Almost at the same time, Nikola Tesla, a Serbian-born inventor and futurist, came up with the first designs of an Alternating Current (AC) power supply. Mr Tesla was not interested in money; he was neither a businessman nor an investor, just an inventor with a passion for changing the world…making it a better place.

Mr Tesla sold most of his patents to George Westinghouse, an American engineer and businessman, who made the most out of them. Mr Westinghouse launched the first AC power supply to Manhattan.

This triggered the “War of the Currents”, which saw Mr Edison compete furiously for the prominence of DC against AC. A few years later, Mr Edison’s finances were exhausted and his company eventually merged with the competition.

This brought the war of the currents to an end, and eventually, the world of darkness was overpowered by light. There was no turning back to candles and gas …within a few years the world was, literally, electrified.

Last week, I penned off my column by asking a rhetorical question: What needs to change in our justice system? Almost everything; we need a system overhaul. The court systems, lawyers’ approach to practice, procedural law and legal education. But as the saying goes ‘Rome was not built in a day’…so this will take years. We must start now.

Justice was the word of the year 2018

Sam Muller, a Dutch lawyer, friend and innovative justice expert, brought to my attention a beautiful discovery. Mr Muller says that “The Washington Post reported on December 19 that justice was the word of the year 2018, based on data about searches on the online dictionary Merriam-Webster. Interesting. It seems there was a constant need for this word.”

Mr Muller concludes that “a movement is under way. No, not populism or Islamic extremism. A movement to get justice systems to produce better value.

To be more precise: to get ministries of justice, bar associations, universities – the threesome that have held the legal services marketplace in their hands for too long – to let go and innovate. The objective: to create a movement of funders and doers that will ensure that we realize Sustainable Development Target 16.3: equal access to justice for all.”

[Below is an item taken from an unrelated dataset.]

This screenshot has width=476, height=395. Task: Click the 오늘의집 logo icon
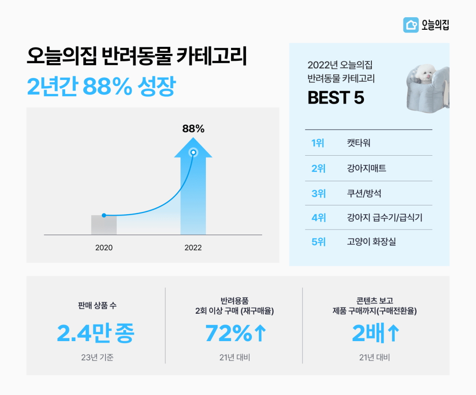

Mr Muller is right. Legal education, court systems and lawyering need to change their approach and practice. We have held justice hostage for too long.

Lawyers keep adjourning cases and delaying justice for their own personal benefit, teachers teach young lawyers how to do it, and judiciaries bow to it, in passivity, because the process would seem to be more important than justice itself.

2019 could be the year of light for justice. If we really want, we will find the ‘M-Pesa’ of justice, the ‘Uber’ of new generation justice systems.

Life has changed; university education has not!

The late Fulton Sheen rightly defined education as “the flow of information from the notes of the professor to the notebook of the student without passing through the brain of either.”

Life has changed; university education has not! The university model must change. Today, university’s outdated model is choking innovation.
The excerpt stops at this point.